── Excerpt provided

I worked in Utah, Wyoming, Montana and North Dakota (shale oil and shale gas):

http://peakoilpetroleumandpreciousmetals.yuku.com/topic/12808/Oil-and-Gas-Fields

We will probably produce from the Bakken and the underlying Three Forks formations for several decades and beyond. The area is like the gold rush. Probably the only place creating jobs in America now. Good thing is the land and mineral rights are privately held and the feral government can't muck it up so easy. Many dirt poor farmers with mineral rights are now multi-millionaires.

http://peakoilpetroleumandpreciousmetals.yuku.com/topic/17939/North-Dakota-hard-tell-oil-millionaire-regular-Joe

The Bakken is rockin as they say:

http://peakoilpetroleumandpreciousmetals.yuku.com/topic/2964/3-43-Billion-Barrels-Technically-Recoverable-Oil-Assessed

The jobs are there but winter here is usually very brutal. Finding a job is is one thing - finding a place to live is another:

http://peakoilpetroleumandpreciousmetals.yuku.com/topic/15305/Life-on-an-oil-field-man-camp-not-for-everyone

For an interesting but long read on the "oil rush" and jobs, etc. See this thread:

http://www.ar15.com/forums/t_1_5/1255400_A_boom_once_fueled_an_oil_field_talent_sea rch__Now__we_worry_about_a_bust___DEFACTO_OILFIELD _FORUM_.html&page=1

Shale oil and gas is the real deal.

- Black Blade

woodman
13th November 2012, 06:40 AM
Black Blade, what if a guy towed a 33 foot travel trailer out there? Maybe to work and stay in or maybe to sell.

Sparky
13th November 2012, 07:32 AM
Thanks, BB. At $70/bbl, it seems to establish the new floor on oil prices. Are you able to give us a sense of negative environmental impact, or do you look past that because it is your livelihood? My understanding is that it requires massive amounts of water. And what is the environmental impact of fracturing the ground over extensive areas? Is it equivalent to a large mining project?

────
── Supplied material

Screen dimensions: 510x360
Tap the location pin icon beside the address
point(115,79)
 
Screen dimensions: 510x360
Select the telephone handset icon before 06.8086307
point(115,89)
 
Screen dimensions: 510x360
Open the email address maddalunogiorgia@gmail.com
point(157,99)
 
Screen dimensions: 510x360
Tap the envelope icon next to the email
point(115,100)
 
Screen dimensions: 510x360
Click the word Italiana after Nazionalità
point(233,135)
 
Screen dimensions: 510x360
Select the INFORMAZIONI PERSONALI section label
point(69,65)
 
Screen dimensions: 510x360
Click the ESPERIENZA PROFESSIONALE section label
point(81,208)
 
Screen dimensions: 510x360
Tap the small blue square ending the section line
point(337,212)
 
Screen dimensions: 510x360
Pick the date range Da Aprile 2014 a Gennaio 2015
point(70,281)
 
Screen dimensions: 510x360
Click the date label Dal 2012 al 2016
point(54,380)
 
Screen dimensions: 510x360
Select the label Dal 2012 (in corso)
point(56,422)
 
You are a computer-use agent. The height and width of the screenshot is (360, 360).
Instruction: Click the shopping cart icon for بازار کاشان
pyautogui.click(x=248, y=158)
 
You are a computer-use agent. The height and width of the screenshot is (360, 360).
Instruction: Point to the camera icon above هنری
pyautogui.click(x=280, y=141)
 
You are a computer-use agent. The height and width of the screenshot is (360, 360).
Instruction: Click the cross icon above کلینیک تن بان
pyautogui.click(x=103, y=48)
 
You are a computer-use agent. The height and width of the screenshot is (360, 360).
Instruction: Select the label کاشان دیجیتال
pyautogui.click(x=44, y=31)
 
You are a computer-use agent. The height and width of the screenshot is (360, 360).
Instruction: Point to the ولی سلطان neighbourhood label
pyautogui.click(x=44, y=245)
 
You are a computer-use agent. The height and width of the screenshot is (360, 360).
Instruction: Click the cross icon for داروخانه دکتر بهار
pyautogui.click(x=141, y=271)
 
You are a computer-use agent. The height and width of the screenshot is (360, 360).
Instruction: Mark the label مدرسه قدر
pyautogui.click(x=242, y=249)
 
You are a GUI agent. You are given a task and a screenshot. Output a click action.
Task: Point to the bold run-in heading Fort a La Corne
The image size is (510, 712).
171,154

────

▶ [What is needed] In the forum excerpt on shale oil, which formation lies beneath the Bakken?

▶ [Reply] The Three Forks formation.